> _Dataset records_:
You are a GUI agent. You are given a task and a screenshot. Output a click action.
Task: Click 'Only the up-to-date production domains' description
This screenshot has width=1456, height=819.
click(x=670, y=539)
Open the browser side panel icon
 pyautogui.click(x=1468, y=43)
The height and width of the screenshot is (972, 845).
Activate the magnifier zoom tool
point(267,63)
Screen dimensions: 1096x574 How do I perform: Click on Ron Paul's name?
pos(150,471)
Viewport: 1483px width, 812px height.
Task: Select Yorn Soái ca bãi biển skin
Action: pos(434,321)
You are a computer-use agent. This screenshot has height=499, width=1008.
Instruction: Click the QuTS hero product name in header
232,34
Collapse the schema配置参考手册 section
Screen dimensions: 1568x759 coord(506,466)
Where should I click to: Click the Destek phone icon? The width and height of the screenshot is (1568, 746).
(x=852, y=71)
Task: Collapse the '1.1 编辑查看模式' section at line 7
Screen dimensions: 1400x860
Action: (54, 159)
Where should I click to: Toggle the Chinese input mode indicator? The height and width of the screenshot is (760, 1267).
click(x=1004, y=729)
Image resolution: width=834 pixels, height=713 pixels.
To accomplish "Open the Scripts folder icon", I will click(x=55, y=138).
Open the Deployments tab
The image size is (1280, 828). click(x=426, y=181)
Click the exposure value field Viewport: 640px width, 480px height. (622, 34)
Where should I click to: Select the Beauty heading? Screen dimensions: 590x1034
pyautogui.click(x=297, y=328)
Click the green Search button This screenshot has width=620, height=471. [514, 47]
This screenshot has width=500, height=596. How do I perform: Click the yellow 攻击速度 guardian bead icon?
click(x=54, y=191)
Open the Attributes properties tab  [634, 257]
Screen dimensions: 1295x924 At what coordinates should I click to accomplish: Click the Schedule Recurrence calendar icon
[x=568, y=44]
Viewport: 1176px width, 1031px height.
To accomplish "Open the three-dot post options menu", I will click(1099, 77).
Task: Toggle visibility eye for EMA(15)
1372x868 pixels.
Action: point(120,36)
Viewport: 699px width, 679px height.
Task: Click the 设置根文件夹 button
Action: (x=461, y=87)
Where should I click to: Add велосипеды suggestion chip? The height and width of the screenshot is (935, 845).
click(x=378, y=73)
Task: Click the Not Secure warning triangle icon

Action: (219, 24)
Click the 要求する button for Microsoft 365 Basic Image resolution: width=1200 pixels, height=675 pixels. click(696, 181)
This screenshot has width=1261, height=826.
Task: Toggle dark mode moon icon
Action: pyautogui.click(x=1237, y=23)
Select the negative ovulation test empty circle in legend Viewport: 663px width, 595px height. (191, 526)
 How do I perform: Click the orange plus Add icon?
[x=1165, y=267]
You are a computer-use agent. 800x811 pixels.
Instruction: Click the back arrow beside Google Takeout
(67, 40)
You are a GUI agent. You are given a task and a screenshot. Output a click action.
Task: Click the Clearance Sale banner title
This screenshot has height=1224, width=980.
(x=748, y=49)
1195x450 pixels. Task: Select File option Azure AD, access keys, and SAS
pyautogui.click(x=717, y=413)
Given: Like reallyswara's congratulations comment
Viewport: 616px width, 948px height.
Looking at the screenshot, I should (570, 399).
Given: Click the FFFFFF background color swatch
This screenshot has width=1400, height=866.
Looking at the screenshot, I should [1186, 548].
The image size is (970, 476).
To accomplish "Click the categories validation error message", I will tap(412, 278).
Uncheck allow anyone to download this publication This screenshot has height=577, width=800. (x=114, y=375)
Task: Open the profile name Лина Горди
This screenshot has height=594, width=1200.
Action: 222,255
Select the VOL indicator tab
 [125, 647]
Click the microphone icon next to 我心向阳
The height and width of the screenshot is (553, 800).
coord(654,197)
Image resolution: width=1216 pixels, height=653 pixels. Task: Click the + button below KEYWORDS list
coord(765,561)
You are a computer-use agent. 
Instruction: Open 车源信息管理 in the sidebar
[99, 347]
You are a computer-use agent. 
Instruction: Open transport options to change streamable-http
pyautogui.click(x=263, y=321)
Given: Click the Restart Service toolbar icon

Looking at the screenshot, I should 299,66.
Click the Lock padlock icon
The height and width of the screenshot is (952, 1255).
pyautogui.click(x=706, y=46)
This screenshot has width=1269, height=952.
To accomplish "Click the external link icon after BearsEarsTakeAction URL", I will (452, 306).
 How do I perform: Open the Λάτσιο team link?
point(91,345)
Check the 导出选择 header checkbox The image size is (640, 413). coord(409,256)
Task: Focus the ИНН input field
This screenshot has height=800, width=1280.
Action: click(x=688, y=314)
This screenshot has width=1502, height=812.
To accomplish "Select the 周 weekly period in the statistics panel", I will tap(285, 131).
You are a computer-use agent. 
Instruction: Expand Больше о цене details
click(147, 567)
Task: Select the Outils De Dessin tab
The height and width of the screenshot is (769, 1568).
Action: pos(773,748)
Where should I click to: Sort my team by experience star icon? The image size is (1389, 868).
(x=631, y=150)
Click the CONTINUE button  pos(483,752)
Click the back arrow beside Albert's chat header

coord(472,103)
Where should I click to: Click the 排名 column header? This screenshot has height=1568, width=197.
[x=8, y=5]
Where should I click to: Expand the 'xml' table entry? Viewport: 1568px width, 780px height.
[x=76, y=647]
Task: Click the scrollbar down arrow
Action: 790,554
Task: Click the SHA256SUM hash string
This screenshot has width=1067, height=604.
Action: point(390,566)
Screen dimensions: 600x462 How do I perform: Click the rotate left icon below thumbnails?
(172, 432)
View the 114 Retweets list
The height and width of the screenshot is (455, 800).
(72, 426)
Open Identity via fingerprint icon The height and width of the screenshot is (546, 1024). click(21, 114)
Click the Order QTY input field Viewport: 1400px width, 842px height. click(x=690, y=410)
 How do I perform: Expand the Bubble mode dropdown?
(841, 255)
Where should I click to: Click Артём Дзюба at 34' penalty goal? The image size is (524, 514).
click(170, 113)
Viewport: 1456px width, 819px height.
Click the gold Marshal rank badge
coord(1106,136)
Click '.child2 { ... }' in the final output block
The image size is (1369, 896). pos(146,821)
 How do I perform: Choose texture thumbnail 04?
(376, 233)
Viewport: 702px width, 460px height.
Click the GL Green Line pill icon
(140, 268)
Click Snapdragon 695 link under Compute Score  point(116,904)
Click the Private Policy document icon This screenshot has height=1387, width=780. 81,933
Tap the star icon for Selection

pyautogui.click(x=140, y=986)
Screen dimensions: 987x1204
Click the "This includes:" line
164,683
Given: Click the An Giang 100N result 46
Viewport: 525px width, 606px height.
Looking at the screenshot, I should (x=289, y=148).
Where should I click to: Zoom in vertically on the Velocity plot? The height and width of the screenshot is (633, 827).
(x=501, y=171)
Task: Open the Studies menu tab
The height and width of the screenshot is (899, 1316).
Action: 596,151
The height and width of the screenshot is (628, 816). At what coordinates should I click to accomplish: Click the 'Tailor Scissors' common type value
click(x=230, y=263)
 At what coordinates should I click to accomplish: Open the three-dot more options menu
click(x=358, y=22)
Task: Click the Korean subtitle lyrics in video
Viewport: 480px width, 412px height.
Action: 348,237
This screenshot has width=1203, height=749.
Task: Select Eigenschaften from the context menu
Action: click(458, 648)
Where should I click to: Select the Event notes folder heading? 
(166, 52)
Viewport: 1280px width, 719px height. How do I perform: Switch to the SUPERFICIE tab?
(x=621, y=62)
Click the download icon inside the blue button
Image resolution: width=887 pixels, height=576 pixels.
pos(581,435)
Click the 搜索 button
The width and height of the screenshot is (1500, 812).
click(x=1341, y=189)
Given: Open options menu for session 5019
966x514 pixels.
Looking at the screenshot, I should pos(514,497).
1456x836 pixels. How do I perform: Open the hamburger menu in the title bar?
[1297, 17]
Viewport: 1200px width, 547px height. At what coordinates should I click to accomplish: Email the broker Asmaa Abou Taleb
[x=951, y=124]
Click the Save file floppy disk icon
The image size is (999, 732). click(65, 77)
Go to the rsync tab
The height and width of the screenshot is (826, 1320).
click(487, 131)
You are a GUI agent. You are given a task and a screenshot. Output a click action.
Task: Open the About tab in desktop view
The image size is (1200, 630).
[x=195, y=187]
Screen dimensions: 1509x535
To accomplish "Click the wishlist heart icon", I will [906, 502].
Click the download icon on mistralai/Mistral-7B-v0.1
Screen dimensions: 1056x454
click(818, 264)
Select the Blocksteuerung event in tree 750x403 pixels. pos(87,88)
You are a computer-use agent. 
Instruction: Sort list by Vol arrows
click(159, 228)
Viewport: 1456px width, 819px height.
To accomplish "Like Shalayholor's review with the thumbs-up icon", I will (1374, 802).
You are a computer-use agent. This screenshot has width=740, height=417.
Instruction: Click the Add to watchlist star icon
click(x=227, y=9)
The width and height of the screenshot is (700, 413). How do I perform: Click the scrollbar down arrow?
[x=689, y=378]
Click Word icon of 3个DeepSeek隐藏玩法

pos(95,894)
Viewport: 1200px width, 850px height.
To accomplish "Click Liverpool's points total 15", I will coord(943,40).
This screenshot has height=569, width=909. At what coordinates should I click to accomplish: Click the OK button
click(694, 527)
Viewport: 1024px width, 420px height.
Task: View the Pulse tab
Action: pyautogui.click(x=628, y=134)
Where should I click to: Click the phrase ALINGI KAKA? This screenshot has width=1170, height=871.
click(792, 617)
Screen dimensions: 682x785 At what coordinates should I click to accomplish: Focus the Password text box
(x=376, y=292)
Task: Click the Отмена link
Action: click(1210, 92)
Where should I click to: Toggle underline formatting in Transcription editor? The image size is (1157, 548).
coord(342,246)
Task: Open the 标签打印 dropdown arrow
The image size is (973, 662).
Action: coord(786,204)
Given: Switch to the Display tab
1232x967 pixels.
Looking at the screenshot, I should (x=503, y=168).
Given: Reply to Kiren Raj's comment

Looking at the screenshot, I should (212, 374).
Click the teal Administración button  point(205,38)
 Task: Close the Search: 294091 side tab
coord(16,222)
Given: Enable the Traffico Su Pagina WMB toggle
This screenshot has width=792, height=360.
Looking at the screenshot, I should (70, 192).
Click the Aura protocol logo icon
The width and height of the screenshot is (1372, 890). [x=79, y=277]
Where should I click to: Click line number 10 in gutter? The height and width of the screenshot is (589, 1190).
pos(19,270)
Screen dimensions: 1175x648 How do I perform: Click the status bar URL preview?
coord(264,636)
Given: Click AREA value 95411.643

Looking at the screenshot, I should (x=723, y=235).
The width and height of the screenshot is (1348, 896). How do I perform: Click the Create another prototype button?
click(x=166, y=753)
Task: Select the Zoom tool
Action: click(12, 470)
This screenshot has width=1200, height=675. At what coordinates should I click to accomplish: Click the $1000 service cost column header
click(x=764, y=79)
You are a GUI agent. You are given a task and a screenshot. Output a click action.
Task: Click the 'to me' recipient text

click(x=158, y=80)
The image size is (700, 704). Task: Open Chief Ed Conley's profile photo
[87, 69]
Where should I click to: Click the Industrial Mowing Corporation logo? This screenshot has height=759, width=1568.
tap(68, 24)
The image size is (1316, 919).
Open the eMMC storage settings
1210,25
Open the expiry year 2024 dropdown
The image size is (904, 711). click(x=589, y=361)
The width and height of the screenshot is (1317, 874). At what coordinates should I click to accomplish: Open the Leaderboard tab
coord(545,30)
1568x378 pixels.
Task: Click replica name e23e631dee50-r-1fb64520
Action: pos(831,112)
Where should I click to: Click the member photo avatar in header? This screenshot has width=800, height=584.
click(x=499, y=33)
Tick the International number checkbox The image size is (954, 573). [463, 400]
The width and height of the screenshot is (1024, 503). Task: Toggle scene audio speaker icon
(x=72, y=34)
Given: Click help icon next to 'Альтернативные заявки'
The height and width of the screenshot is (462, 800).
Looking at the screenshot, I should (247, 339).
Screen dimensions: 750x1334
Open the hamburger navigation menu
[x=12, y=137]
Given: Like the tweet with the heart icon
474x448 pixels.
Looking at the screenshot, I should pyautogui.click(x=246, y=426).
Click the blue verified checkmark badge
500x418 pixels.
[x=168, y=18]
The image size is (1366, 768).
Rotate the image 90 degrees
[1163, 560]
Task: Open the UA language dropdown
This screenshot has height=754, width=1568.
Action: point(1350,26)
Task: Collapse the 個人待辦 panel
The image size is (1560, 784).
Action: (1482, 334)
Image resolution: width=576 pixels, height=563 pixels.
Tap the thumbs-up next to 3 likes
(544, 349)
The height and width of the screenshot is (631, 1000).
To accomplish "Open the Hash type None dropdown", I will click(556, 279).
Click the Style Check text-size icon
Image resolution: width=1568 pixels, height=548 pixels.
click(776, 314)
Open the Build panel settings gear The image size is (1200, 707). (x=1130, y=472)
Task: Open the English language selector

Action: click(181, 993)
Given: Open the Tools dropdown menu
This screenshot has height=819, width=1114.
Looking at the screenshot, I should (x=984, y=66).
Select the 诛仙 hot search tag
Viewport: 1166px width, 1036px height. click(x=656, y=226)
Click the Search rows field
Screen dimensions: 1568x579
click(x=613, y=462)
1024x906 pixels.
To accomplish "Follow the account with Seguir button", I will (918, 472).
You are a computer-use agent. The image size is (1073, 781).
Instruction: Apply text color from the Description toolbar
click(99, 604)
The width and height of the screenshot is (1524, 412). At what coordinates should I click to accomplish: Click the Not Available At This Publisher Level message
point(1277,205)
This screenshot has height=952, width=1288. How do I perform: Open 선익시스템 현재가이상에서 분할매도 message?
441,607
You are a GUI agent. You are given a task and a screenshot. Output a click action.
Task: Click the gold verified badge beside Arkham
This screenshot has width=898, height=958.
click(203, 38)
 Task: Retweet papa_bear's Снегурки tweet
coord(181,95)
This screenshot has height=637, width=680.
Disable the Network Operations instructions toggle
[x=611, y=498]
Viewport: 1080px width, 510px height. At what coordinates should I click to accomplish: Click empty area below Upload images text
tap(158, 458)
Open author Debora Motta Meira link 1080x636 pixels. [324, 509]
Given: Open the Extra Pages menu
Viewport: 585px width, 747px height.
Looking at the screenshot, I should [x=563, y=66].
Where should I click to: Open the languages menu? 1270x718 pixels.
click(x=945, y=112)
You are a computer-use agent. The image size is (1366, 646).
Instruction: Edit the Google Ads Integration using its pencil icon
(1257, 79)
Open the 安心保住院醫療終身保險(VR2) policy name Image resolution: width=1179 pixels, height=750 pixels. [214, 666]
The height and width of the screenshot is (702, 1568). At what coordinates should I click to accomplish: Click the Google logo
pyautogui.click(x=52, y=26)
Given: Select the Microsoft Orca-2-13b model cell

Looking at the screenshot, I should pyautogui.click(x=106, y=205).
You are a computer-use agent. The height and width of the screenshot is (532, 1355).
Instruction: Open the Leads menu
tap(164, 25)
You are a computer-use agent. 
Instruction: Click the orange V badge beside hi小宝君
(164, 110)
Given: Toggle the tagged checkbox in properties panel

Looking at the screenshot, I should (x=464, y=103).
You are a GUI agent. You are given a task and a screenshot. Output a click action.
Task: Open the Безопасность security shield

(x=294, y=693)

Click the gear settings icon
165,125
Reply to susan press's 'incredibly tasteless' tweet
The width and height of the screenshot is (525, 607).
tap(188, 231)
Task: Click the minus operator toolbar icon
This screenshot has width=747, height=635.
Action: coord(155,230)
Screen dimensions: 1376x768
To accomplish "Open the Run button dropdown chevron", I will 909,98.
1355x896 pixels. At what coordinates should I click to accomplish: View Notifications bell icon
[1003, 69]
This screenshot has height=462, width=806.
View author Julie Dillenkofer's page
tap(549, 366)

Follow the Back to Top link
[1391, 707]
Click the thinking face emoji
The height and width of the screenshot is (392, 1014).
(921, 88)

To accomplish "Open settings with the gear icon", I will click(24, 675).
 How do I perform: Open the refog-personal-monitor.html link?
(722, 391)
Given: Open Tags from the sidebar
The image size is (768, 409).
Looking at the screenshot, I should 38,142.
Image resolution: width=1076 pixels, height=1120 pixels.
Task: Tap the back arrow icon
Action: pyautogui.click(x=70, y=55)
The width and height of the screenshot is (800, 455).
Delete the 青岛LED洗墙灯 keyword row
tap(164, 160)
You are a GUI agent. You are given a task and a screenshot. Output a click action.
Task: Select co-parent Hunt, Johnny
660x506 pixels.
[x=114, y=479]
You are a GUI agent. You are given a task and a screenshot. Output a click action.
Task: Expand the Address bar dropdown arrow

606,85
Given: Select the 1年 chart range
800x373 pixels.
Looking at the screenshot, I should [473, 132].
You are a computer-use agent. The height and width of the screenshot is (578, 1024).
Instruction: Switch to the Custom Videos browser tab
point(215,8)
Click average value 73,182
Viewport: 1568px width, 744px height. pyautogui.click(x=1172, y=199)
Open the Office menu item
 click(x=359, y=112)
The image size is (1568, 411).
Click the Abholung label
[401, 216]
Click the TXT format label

> _EXERCISE DESCRIPTION_:
Among the records above, which lines hold the word "with"? Copy each one.

> _REPLY_:
To accomplish "Like Shalayholor's review with the thumbs-up icon", I will (1374, 802).
Given: Like the tweet with the heart icon
To accomplish "Follow the account with Seguir button", I will (918, 472).
To accomplish "Open settings with the gear icon", I will click(24, 675).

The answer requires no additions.